Вот чего недостает мне в книге, так это более подробного разбора политической стороны отлучения Толстого от церкви. Легко недооценить поразительную близость всего толстовского круга к центру предельной власти в стране. Когда застопорилась публикация “Крейцеревой сонаты”, Софья Андреевна без особого труда устроила аудиенцию у Александра в обход Победоносцева. Мать Черткова – Елизавета Черткова, была заметной фигурой при дворе со времен Николая I, и цари Александр II и Александр III заезжали к ней в гости “запросто”. Сам Чертков в юности был дружен с Александром III. То, что делал Толстой, критикуя церковь, было большой политикой, в том числе. И его деятельность “на голоде” – тоже. И даже “Азбука”. Отлучение готовили в несколько этапов, за которые оно смягчилось от анафемы (при том, что предавать в церквях анафеме даже Гришку Отрепьева перестали за какое-то время до того) к “отпадению” – и итоговый текст определения святейшего Синода от 1901 года написан замечательно умно: там перечисляются взгляды Толстого (не поспоришь) и говорится, что Церковь больше не считает его своим членом и не может считать, пока он не раскается, и молится о возвращении. Правда, и этот – уже существовавший – конфликт в истории выглядит к полному торжеству Толстого. Потому что на уровне текстов он непобедим.

И еще о книгах Басинского:

  • “Любовь и бунт” – непростые отношения Толстого с супругой. Мрачновато, конечно, всех жалко, но, как и в других книжках Басинского – множество премилых анекдотов из жизни.
  • “Лев в тени Льва” – непростые отношения Толстого с сыном. Там лучшие главы посвящены работе семьи Толстых “на голоде”. Огромную работу они сделали: наладили фандрайзинг, открывали столовые. Много людей спасли.

Если хотите из этого многообразия прочитать одну работу, то лучше всего – “Бегство из рая”. Она самая системная и глубокая. И там много не только о тяжелейшем периоде 1910 года, когда все стало грустно, но и о первых – двадцати – самых счастливых годах жизни семьи.

Анекдоты об искусстве

Загадки старых мастеров

Загадки старых мастеров, Александр Шапиро. Также можно скачать (с полного разрешения и согласия автора) здесь.

Прочитала короткую книжку “Загадки старых мастеров”, которая вся состоит из еще не истертых анекдотов и любопытных фактов.
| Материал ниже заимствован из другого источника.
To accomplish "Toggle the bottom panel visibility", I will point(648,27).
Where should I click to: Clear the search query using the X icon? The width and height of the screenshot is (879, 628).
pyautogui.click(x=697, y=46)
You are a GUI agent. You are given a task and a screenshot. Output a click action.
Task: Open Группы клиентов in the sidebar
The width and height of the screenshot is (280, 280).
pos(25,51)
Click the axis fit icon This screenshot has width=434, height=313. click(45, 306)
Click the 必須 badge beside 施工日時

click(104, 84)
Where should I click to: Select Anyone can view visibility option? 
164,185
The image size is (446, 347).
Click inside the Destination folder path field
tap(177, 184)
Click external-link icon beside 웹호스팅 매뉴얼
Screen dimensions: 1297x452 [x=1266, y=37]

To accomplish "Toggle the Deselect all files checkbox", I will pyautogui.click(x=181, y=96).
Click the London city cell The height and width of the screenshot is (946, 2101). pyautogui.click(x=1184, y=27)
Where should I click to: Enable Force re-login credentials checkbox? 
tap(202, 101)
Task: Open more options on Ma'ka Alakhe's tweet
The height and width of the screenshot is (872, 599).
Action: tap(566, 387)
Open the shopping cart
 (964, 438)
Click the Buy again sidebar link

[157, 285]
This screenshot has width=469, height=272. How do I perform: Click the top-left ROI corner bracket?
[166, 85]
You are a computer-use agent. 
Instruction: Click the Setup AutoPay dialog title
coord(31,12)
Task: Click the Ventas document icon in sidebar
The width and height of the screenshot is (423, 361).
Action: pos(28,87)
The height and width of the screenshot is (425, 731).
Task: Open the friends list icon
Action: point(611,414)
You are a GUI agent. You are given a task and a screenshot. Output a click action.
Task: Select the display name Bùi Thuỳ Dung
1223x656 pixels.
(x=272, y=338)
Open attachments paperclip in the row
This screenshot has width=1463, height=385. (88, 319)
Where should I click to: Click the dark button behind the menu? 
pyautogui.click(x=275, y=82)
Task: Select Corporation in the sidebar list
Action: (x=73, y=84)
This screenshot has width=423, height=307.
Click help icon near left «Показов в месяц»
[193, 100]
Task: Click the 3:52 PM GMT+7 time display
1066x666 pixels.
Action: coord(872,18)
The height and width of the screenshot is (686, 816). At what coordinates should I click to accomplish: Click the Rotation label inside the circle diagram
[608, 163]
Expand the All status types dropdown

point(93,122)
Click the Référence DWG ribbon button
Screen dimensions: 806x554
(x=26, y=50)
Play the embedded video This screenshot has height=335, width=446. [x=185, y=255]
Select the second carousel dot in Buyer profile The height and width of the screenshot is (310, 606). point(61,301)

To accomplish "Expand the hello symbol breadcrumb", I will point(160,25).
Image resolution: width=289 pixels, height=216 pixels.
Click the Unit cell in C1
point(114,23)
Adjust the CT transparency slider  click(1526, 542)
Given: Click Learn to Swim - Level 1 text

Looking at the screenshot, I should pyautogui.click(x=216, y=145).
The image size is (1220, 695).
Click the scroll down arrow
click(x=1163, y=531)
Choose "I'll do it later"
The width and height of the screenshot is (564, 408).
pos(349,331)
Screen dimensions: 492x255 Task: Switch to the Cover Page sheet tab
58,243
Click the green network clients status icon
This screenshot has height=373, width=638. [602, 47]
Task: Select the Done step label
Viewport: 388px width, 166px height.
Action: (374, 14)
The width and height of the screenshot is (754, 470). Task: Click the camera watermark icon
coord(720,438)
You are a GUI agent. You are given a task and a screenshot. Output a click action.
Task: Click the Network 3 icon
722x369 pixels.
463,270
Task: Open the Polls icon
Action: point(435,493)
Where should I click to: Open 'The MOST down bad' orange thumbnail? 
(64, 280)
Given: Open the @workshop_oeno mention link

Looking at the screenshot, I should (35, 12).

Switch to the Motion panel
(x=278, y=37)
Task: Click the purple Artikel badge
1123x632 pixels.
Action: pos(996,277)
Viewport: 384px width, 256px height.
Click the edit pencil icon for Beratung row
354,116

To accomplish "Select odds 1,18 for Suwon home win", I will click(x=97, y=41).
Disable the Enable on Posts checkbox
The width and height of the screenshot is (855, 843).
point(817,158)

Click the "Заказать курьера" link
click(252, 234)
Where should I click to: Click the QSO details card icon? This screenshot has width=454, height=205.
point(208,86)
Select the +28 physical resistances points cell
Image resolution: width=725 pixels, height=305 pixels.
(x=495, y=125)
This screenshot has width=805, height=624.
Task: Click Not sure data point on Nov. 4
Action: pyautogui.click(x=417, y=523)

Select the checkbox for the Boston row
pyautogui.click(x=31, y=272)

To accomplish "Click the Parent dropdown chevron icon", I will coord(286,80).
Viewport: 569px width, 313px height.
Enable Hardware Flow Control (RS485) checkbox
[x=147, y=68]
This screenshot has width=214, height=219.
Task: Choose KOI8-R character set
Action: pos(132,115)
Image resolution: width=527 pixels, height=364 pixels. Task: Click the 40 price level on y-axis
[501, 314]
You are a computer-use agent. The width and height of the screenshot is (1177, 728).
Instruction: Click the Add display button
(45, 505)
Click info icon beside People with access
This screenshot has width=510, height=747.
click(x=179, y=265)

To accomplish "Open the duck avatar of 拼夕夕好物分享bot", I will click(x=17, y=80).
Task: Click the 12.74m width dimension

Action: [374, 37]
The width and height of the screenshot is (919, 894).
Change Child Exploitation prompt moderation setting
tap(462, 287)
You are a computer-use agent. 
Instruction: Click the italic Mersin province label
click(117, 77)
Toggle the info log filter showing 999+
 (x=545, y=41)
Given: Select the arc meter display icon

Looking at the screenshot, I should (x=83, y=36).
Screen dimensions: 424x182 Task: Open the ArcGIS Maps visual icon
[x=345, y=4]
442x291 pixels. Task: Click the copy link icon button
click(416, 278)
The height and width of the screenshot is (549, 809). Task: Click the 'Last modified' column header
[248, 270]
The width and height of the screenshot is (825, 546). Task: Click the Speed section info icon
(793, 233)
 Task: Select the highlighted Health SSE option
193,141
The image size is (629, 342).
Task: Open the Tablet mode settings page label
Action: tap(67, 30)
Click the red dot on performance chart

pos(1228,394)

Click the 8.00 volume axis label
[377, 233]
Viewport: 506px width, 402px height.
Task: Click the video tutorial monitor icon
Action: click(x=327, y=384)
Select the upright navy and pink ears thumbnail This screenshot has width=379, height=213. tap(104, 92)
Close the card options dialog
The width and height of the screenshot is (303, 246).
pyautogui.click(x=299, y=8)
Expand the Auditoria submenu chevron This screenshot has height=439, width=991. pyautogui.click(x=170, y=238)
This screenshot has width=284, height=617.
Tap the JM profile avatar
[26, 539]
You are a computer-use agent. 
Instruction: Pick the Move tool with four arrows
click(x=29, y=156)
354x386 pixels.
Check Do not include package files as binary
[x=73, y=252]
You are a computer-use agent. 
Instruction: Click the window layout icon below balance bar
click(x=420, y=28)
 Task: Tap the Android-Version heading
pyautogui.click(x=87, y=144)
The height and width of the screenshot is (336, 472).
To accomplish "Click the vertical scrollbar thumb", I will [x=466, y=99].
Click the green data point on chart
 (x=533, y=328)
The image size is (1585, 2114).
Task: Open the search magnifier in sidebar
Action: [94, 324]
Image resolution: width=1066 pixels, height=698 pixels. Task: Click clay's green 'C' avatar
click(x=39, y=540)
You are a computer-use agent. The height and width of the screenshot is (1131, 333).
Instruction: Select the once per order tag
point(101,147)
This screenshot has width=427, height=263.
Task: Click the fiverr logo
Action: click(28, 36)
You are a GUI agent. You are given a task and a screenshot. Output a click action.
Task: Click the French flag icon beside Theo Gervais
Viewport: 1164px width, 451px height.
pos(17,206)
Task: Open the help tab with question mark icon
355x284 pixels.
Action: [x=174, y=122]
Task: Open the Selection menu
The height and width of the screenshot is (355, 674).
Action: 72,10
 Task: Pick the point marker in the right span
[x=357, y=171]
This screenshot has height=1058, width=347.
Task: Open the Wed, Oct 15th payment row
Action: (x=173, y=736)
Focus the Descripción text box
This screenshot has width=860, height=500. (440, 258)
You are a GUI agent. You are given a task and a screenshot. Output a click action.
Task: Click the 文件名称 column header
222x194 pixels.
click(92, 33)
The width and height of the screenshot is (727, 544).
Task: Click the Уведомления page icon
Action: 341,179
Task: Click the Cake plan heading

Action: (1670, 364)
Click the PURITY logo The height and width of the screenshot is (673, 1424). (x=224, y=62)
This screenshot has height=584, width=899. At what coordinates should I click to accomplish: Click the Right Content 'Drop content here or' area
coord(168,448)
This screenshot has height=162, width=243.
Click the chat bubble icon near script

Ну там, что пра-пра-бабушка Черчиля была индианкой из племени ирокезов, а традиция англоязычного мира давать детям второе имя была придумана, чтобы подросший ребеночек мог выбрать себе одно из двух имен, какое больше нравится, для постоянного использования. Причем, девочкам давали редкое первое и распространенное второе, а мальчикам – наоборот: Джером Клапка Джером, Джозеф Редьярд Киплинг и так далее. Родителям тоже хорошо, можно и самовыразиться, и не мучать ребенка, если он окажется не настолько готовым быть самым особенным в классе.

Хорошая книжка, я сразу зауважала автора, который выпустил ее в свет просто так, чтобы мы потеплели душой к великой классике.